Posts about Howard_Stern

When Google’s the library, who’s the librarian?

PaidContent says it’s a false alarm that Viacom will get personally identifiable information on our video viewing from YouTube and Google as part of its self-destructive lawsuit. Nonetheless, the episode has sparked the question I pose in the headline: When Google becomes our library, who acts as the librarian to protect our privacy as a matter of principle?

And what is the principle? Any site with content — Google, Amazon, a newspaper, a blog, an ISP — is now the moral equivalent of a library or bookstore, two institutions that try hard not to hand over information on what content we seek and consume arguing that that would violate our First Amendment rights. The controversy in the telco immunity legislation is that those searches were made without warrants. In this case, there is a warrant. When I ran sites, we got subpoenas all the time and handed over IP addresses when ordered; that was company policy. I always found it troubling and as a result ordered that we would change our data retention policy and get rid of IP addresses as soon as possible. Should Google and other sites erase IPs and rely only on cookies without personally identifiable information?

I say all this more as a question than as a statement. Viacom could have just as easily gotten our addresses and account names. Even as blind as Viacom is to the new reality — the suit itself is the proof of that — they realized, as PaidContent points out, that getting our personal viewing information would have turned them into a corporate peeping-tom pariah. So what is the principle and the law in your view? What should they be? And what are the practical tactics we should expect content sites to take? Should I be erasing my logs? Is that pointless because Google Analytics has them too? What gives?

: LATER: Bob Wyman adds in the comments:

PaidContent was spun… They are wrong.

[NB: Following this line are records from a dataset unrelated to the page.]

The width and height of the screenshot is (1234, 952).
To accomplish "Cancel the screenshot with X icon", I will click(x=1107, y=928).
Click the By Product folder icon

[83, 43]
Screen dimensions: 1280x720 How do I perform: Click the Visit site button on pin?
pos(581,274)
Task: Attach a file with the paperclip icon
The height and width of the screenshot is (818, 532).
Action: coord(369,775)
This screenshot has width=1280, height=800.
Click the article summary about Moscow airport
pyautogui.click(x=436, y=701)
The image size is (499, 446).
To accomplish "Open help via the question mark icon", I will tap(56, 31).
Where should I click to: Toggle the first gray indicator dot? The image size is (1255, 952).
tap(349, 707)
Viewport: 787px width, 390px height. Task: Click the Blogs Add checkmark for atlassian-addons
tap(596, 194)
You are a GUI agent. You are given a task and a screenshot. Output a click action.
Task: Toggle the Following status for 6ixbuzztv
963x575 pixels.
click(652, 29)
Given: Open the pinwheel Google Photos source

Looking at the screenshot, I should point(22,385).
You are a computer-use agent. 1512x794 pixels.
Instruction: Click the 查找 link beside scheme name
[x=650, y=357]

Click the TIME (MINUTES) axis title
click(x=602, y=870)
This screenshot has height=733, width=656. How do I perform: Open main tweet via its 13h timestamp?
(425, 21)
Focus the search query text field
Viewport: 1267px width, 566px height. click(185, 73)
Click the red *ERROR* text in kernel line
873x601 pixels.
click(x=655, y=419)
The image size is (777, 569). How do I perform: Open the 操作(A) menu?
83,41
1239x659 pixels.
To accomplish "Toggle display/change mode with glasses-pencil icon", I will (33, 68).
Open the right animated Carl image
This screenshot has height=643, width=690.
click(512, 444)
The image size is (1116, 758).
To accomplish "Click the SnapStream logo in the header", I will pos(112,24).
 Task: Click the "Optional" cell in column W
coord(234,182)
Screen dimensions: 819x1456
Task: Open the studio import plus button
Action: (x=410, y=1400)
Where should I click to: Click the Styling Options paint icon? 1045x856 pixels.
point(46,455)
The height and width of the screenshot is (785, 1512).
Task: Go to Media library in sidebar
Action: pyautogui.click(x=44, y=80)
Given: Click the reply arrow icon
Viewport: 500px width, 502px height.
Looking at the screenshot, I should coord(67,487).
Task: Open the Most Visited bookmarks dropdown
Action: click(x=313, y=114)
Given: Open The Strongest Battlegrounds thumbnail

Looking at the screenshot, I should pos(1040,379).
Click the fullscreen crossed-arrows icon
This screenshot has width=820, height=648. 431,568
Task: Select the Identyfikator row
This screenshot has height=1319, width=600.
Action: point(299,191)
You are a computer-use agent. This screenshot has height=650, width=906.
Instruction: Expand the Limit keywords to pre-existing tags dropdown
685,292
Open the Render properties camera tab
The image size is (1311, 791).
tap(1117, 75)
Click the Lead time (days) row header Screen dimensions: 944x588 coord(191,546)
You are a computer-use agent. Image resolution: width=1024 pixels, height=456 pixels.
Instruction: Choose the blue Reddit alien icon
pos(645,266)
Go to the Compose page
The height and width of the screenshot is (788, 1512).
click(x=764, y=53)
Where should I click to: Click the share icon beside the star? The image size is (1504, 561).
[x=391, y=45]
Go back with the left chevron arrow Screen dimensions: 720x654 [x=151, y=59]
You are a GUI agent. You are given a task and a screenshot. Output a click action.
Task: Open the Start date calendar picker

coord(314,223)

Viacom claims that they will receive no “personally identifiable information” because they managed to get the judge to accept that “login id is a pseudonym … which … ‘cannot identify specific individuals’” (See pages 13-14 of the ruling). The judge granted Viacom’s demand to receive “all data from the Logging database” — including login id.

I don’t know about you, but I sure think my Google “login id” does a pretty good job of identifying me…

:UPDATE: the Journal has a good July 4 story outlining how Google is trying to get Viacom to agree to scrubbing personally identifiable information out of the data because of the uproar over it.

We need a principle as we have one governing the ethics and if possible the behavior of bookstores and libraries. Google is the library.

F— G-d

Doing some research for a Reliable Sources segment I’m supposed to do this Sunday about George Carlin and his dirty words, I went to Google Trends and found this fascinating tidbit:

* Google searches for “fuck” and “God” are consistently equivalent.

fgodgoog

When news of George Carlin’s death came out, however, searches for “Carlin” beat both by a factor of three.

* Search Google for his dirty words and you’ll find 31 million references for “bullshit,” 237 for “fuck,” and 671 million for “God.”

I’ll remind you that “bullshit” is political speech. And the internet is the First Amendment. George Carlin will die but his seven dirty words never will.

F the FCC: The internet as interstate

At PDF, I ask Vint Cerf — who said the FCC should die — to zero-base what government should or must do: regulation, incentive, investment. He launches onto a nice riff on roads and whether we should consider the internet to be a road — on which we chose what vehicles to drive — and so it becomes a government utility. Andrew Rasiej (playing Oprah in the audience) says that in the 1800s, people were dying from bad water in New York and so the city government spent billions buying a government-run aquaduct system and New York became the industrial and financial capital of the world. In the analogy, water trucks bear the logos of Time Warner, Comcast, and Verizon and they stop the pipes from being laid. Andrew wonders what would happen if internet access were declared a civil right.

Yeah, Vint

At PDF, Andrew Rasiej asks Vin Cerf for the one thing we need to do to advance the internet. His answer: Kill the FCC. I applauded.

Do as I do, not as I say

Wonderful story in today’s Times on using Google data to show what we’re really interested in: more orgies than apple pie. The peg is an obscenity trial in Florida in which the defense attorney demonstrates through Google Trends data that there are more searches for group sex than for recipes. And so, if you truly want to see the community standards that define obscenity we’ll know when we see it, then don’t listen to our preaching but to our searching.

Marketers have always known this. Back when I was at People, we’d test covers of Diane Sawyer in a suit vs. Brooke Shields in a bathing suit and in person, people would say they’d buy the former but on their own, in the newsstand, they, of course, bought the latter. Behavior trumps opinion.

And now we have so many more ways to know what the market is really doing, what the people are really thinking: Google, Flickr, Amazon…. That is the key value of the internet and companies on it: collected knowledge.

And so yesterday, as the nation mourned George Carlin, it’s a wonderful thing to look at the uses of his seven dirty words on Twitter and in blogs, our views of him saying them on YouTube, and — as I’m sure we’ll see in a few days — our searches on Google and purchases on Amazon. There, FCC, is the best evidence of our community standards. Actions speak more truthfully than words.